— GIVEN PROBLEM —
Rewrite the lines from the one containing "Task: Click the standard.dwg file icon" up to and including the one containing "(x=355, y=146)", changing "screenshot" to "capture" and leaving everything else as it is. Return only those lines, with the pictures omitted.

— RECORDED DATA —
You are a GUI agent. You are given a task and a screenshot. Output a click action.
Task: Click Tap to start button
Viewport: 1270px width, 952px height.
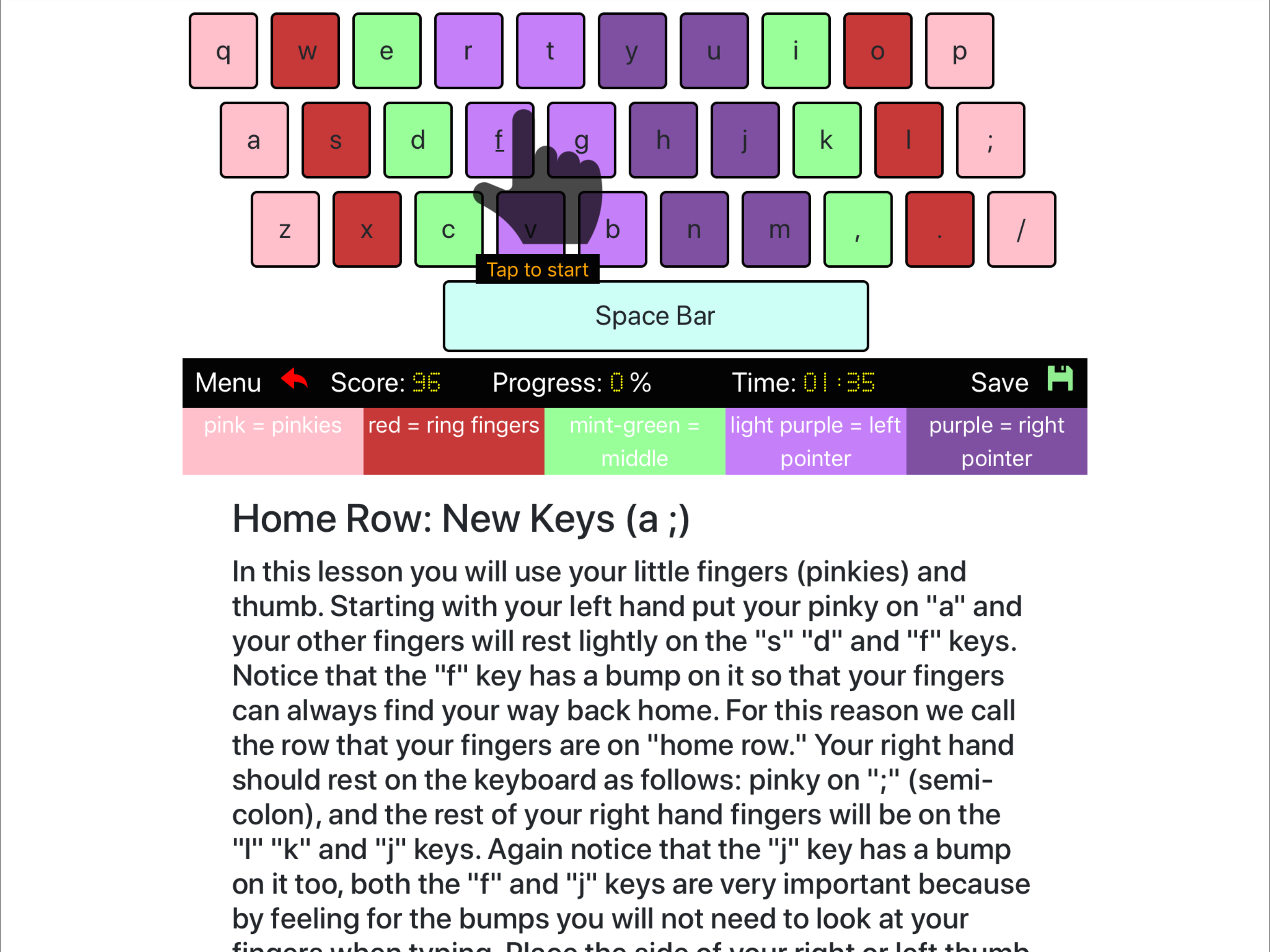point(536,269)
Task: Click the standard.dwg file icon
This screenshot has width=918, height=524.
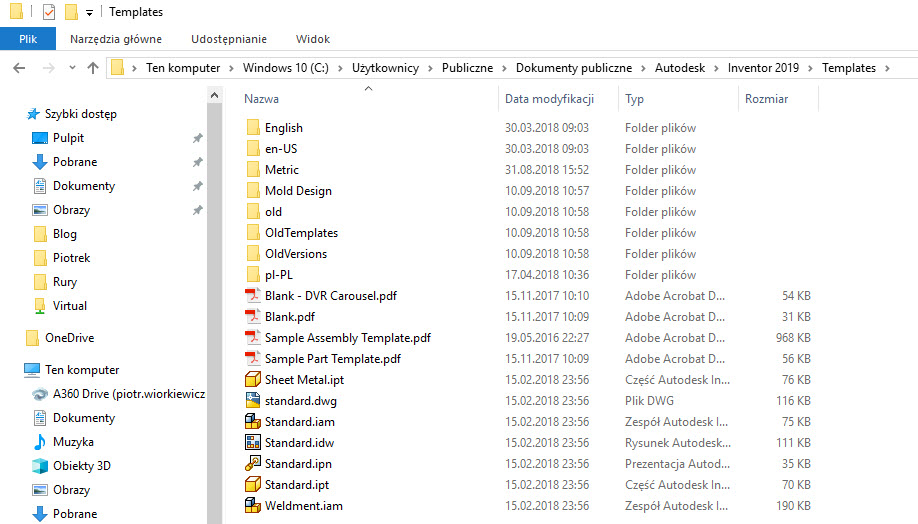Action: [252, 401]
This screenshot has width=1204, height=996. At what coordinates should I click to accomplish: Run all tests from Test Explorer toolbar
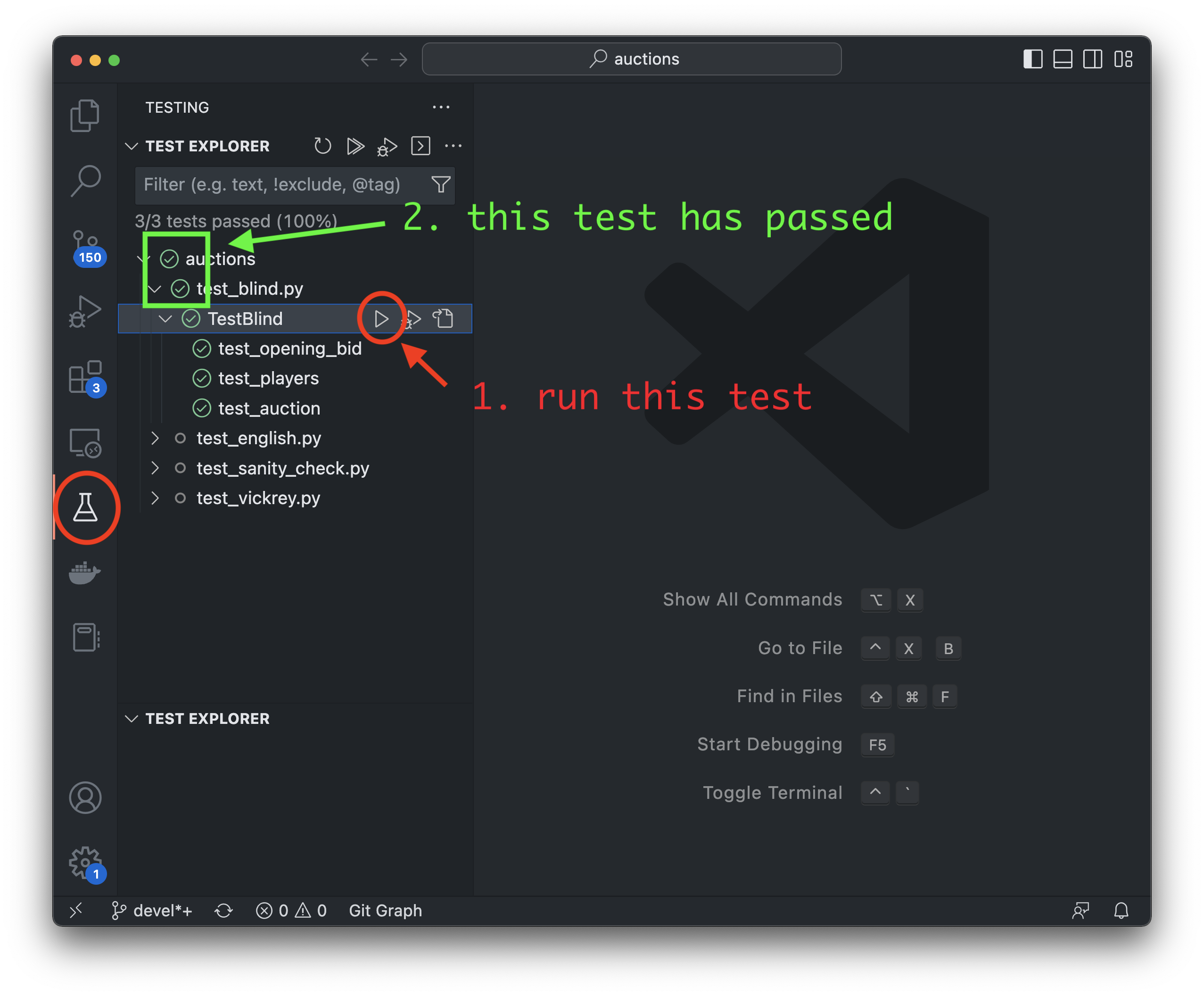(x=355, y=146)
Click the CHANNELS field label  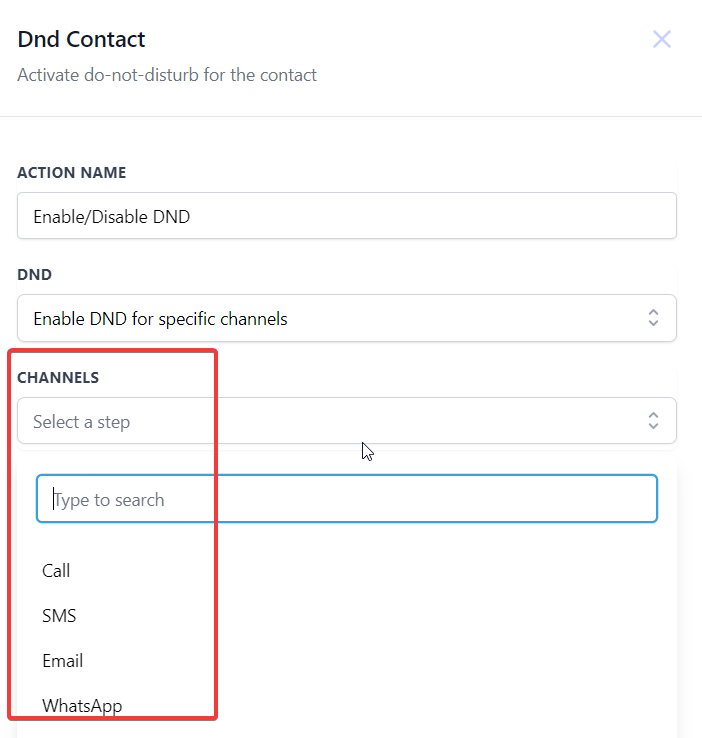pos(58,378)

— FINISHED EXERCISE —
Task: Click the standard.dwg file icon
This capture has width=918, height=524.
Action: [252, 401]
This capture has width=1204, height=996. At what coordinates should I click to accomplish: Run all tests from Test Explorer toolbar
(x=355, y=146)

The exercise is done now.